What lines in the records below include the word "channel"? Return each one.

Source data
+---+

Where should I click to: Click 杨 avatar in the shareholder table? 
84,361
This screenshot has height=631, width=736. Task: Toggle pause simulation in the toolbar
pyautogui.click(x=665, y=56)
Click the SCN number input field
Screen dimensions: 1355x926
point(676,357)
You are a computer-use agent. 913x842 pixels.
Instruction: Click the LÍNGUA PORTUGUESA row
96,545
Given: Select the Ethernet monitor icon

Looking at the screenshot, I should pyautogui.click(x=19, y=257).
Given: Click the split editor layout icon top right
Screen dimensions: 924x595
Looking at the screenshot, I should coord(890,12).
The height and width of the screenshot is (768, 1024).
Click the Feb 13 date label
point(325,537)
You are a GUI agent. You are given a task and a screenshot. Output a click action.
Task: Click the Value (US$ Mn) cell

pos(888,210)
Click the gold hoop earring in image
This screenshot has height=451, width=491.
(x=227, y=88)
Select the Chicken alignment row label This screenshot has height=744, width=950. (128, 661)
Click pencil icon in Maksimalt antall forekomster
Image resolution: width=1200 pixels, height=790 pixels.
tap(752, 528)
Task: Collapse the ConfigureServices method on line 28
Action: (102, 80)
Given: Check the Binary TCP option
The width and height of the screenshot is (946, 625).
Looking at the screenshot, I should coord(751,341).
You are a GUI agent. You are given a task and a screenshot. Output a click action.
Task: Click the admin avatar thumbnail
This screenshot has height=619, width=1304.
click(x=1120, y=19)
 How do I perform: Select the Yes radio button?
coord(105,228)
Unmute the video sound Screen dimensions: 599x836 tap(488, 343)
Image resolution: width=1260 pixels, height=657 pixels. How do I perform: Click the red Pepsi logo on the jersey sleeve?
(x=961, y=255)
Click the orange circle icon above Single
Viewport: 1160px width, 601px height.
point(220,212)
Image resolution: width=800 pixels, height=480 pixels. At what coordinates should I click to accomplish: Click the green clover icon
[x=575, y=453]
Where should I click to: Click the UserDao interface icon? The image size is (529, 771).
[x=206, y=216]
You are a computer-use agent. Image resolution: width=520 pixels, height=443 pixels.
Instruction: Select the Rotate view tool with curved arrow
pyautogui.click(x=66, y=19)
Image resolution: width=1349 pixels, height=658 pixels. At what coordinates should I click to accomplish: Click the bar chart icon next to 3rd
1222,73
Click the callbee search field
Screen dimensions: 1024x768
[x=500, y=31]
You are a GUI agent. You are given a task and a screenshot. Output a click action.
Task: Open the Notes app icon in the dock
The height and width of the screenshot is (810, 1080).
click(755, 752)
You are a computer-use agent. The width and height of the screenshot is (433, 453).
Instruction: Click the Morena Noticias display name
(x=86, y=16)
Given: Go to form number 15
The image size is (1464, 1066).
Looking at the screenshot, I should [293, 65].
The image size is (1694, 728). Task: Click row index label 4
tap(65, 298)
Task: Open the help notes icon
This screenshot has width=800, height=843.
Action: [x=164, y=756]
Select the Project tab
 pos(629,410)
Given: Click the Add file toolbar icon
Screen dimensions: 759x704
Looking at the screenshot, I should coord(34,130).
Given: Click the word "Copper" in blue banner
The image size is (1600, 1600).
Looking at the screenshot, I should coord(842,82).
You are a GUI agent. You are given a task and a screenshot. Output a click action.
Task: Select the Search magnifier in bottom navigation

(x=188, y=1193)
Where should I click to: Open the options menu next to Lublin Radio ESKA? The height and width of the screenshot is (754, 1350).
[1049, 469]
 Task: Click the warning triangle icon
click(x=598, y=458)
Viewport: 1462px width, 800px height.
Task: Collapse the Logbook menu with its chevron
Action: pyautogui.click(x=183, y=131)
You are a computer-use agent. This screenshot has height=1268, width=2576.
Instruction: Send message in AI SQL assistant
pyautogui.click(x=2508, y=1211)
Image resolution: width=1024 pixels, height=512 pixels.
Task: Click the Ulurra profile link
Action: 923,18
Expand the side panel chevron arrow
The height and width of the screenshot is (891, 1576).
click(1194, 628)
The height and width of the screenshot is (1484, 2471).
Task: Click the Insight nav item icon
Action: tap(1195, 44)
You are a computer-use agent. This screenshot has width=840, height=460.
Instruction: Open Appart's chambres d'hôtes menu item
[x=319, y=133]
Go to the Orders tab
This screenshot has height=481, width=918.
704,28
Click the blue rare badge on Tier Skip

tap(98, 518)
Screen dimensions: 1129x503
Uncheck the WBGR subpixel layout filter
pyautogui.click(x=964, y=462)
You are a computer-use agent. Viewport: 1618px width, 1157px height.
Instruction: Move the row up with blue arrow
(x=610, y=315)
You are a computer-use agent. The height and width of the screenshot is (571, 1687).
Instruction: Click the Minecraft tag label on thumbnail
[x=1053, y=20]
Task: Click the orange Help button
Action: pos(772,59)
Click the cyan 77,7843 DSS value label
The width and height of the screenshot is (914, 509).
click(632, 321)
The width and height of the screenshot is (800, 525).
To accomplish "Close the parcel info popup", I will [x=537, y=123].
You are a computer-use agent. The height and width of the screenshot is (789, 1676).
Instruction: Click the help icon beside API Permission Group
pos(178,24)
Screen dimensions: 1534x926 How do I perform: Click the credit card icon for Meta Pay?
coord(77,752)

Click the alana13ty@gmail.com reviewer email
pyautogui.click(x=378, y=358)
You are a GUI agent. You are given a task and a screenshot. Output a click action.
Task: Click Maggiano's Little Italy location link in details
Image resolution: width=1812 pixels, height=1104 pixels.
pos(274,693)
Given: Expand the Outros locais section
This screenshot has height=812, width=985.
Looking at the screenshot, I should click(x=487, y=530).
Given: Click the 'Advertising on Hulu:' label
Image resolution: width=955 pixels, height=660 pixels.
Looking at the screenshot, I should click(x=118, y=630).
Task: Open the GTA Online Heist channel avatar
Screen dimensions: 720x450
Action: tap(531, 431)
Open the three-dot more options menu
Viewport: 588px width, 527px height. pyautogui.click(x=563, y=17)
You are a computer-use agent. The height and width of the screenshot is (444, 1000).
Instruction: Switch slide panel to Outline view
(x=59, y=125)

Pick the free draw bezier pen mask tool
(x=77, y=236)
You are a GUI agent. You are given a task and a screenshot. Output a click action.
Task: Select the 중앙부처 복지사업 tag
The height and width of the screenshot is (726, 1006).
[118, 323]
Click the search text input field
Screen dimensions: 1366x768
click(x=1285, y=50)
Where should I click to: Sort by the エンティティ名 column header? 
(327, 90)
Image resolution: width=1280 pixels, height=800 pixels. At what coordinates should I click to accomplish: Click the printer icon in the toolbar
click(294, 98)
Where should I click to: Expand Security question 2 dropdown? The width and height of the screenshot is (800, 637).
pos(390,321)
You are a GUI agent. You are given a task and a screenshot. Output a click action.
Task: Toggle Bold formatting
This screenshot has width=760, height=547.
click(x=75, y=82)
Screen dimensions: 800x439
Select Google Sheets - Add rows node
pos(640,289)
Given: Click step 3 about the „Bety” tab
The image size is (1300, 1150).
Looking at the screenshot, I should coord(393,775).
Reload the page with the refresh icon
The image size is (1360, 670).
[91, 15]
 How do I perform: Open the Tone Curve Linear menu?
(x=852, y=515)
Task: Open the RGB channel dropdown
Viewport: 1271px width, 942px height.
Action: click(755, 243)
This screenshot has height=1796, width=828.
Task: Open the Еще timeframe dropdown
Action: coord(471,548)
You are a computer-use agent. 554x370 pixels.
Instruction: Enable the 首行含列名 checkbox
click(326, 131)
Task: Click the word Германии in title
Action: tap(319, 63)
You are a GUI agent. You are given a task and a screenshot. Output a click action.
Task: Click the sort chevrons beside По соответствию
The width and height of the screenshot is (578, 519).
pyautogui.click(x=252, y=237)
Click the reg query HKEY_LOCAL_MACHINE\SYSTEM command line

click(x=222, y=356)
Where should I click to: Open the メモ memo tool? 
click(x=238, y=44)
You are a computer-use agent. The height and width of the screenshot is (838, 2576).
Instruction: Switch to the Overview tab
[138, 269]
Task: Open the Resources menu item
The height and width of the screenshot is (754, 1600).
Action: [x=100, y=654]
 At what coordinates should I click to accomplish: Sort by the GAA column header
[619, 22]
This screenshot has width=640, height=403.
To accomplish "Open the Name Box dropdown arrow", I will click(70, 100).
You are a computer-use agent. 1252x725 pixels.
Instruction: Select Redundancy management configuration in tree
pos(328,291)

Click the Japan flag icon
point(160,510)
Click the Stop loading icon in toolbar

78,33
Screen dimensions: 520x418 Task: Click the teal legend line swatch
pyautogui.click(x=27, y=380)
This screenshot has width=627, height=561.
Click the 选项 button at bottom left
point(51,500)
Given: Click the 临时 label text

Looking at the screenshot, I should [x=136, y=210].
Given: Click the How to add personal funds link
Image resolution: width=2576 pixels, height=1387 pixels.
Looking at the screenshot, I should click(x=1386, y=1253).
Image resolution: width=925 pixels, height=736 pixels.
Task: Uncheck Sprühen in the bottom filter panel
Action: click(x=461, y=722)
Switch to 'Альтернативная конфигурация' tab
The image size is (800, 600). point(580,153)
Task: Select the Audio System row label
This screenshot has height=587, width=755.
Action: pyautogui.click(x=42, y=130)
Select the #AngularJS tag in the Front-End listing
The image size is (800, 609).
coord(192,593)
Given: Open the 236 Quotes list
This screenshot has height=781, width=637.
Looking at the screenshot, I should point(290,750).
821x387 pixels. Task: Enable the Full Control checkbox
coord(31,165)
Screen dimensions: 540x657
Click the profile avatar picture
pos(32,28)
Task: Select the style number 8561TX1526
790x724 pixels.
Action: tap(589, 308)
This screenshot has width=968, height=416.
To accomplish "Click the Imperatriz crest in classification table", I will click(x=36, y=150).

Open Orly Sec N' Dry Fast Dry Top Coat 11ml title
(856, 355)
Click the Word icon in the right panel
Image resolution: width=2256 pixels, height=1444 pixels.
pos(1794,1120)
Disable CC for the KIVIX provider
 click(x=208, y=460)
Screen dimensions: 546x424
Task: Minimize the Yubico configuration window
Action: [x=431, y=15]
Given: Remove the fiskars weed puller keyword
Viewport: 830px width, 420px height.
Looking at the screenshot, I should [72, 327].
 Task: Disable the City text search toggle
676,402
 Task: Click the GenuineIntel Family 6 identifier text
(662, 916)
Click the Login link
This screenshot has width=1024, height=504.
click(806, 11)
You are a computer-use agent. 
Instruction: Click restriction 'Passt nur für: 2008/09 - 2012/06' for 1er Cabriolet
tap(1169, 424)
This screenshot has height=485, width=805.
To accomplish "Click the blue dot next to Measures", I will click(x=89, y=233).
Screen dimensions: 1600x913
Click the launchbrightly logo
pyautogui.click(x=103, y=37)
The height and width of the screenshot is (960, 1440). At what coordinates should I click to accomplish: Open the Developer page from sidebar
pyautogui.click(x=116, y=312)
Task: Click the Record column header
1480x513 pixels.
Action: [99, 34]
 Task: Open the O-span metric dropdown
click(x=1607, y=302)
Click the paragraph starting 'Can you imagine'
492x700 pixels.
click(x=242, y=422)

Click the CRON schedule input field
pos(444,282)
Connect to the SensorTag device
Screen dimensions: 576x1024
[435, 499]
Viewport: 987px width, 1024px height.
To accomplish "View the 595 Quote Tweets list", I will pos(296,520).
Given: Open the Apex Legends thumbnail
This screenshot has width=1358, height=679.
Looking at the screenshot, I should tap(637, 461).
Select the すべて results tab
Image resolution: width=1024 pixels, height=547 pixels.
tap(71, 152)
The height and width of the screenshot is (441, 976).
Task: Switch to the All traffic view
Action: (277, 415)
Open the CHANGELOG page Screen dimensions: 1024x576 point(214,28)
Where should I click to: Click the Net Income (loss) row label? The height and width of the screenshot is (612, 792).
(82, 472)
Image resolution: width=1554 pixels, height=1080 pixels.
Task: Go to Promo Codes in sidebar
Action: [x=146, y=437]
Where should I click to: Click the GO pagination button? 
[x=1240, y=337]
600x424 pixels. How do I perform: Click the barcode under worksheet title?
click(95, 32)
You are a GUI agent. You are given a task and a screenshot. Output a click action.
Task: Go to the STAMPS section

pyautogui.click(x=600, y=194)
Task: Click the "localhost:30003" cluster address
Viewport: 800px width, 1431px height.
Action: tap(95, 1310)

+---+

Task output -
Task: Open the GTA Online Heist channel avatar
Task: Open the RGB channel dropdown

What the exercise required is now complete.